Terapia playera de estría y michelín
La playa es el lugar donde se constata, de la manera más evidente posible, que todos somos imperfectos (o perfectos, depende de cómo se vea el asunto).
La mayoría de nosotros tememos el momento de ir a la playa, al menos el primer día. Nos desnudamos frente al espejo y nos vemos blancos, flácidos, envejecidos. Un trago al que solo supera el trance de ponerse el bañador del año anterior y descubrir que antes abrochaba mejor, que no nos apretaba en las piernas o que no hacía sobresalir ese orondo repliegue de carne. Y es entonces cuando comenzamos a temblar pensando en el momento en el que apareceremos en la playa a exhibir nuestra descolgada blancura.
La pregunta es qué es exactamente lo que nos avergüenza de ir a la playa. La respuesta puede parecer indiscutible y, sin embargo, no lo es tanto.

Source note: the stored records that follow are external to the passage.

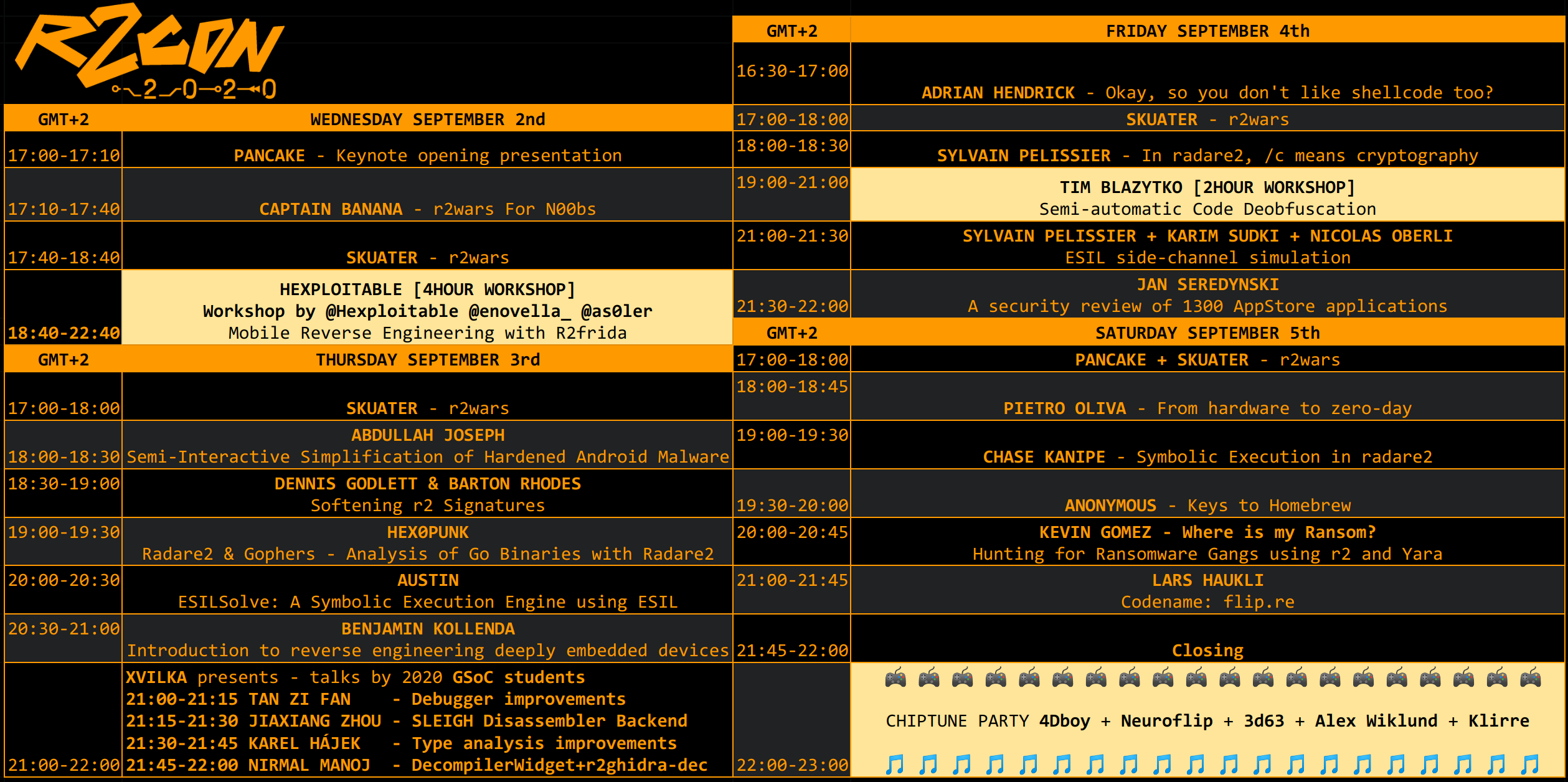This screenshot has width=1568, height=782.
Task: Click the last music note emoji
Action: (x=1529, y=764)
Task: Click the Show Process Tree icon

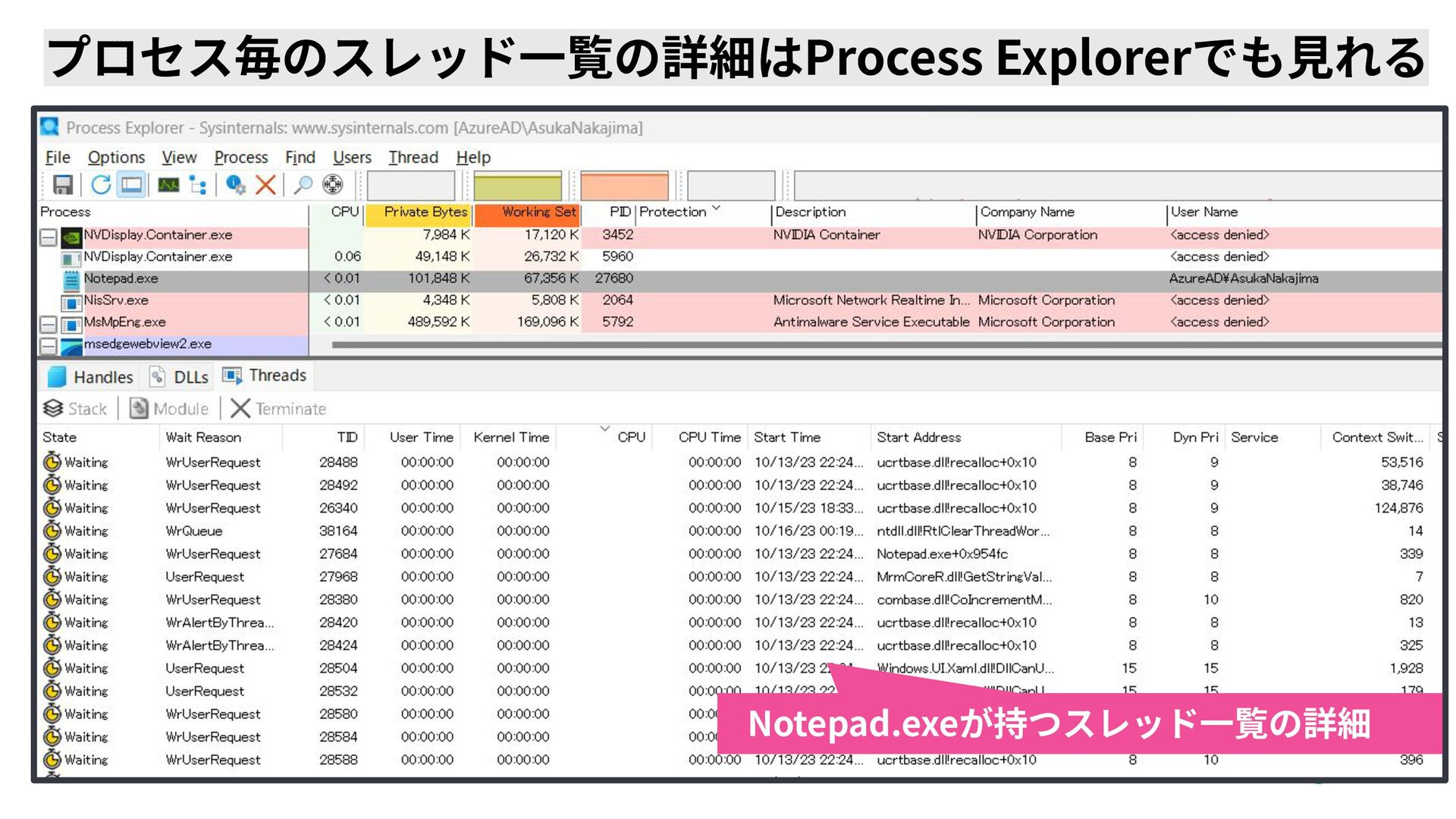Action: click(199, 185)

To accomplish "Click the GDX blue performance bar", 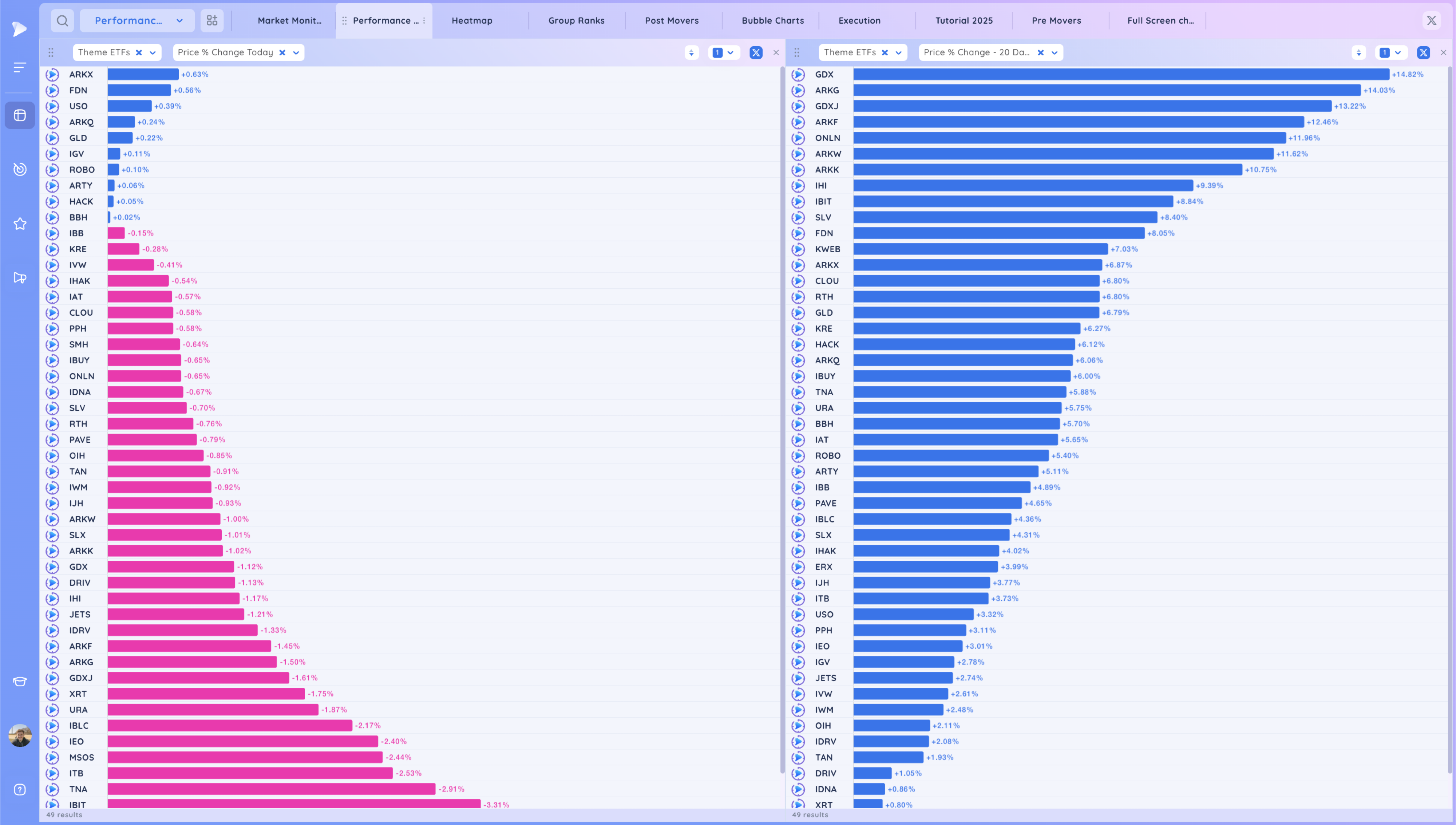I will pos(1121,74).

Es evidente que el primer impulso es decir que no nos gusta nuestro cuerpo, que nos vemos viejos o gordos, o viejos y gordos, y que tememos el momento en el que las miradas de los demás, o la nuestra propia, nos escudriñen para acabar sentenciando que nuestra apariencia desmerece la belleza del mar, de las palmeras y de la arena.
Sin embargo, es este un planteamiento que no por obvio deja de sorprender, pues la playa es precisamente el lugar donde se constata, de la manera más evidente posible, que todos somos imperfectos (o perfectos, depende de cómo se vea el asunto). El día en que entendamos que las fotografías de modelos son un ejercicio creativo más que una representación de la realidad comenzaremos a vivir más felices. Y también disfrutaremos más de la playa.
Basta un somero recorrido por cualquier litoral para descubrir que no hay nadie que encaje en el canon con el que, inconscientemente, todos nos comparamos. Observamos, por ejemplo, una enorme variedad de barrigas, cada una con su identidad y aerodinámica. Las hay masivas y sobresalientes, duras y también fofas y, por supuesto, redondas, como de embarazada. Las hay que parecen no encajar bien en sus cuerpos y las que desafían la gravedad. Las que suben y bajan al compás del caminar de su dueño y las que permanecen inmóviles, como extraplomos en la pared de una montaña. Las imperfecciones (o perfecciones, hay que insistir) no son exclusivas del abdomen, sino que campan por sus respetos afectando a michelines, pechos, muslos y contramuslos y, por descontado, a la piel en sí misma. El que no tiene granos es porque lleva cicatrices y, quien no, va por la vida arrastrando las temidas estrías o la casi inevitable celulitis. Ni siquiera los jóvenes están libres de ello porque casi siempre muestran alguna espinilla, algún vello fuera de lugar o, simplemente, un caminar desgarbado y giboso. Tampoco lo están los niños pues, desgraciadamente, evidencian más veces de las que sería deseable y saludable las consecuencias de tanta gominola y de tanta palmera de chocolate.
En lugar de un momento temido, el primer día de playa debería ser una jornada de reconciliación con nuestro cuerpo. Un día en el que, viendo a nuestros congéneres y observándonos a nosotros mismos, nos deleitáramos con el placer de ser como somos, miembros de la comunidad de la barriga y el michelín, de la estría y el pecho caído. Debería ser un día para anular nuestros complejos bajo la luz del sol, para constatar que lo mismo el banquero que la abogada, y lo mismo la maestra que el médico, todos lucimos igual de mal (o igual de bien) en bañador. Quizá entonces, tras esa liberadora terapia de grupo, disfrutaríamos por fin plenamente de uno de los grandes placeres que nos brinda la playa, que es ir por ahí casi como cuando vinimos al mundo.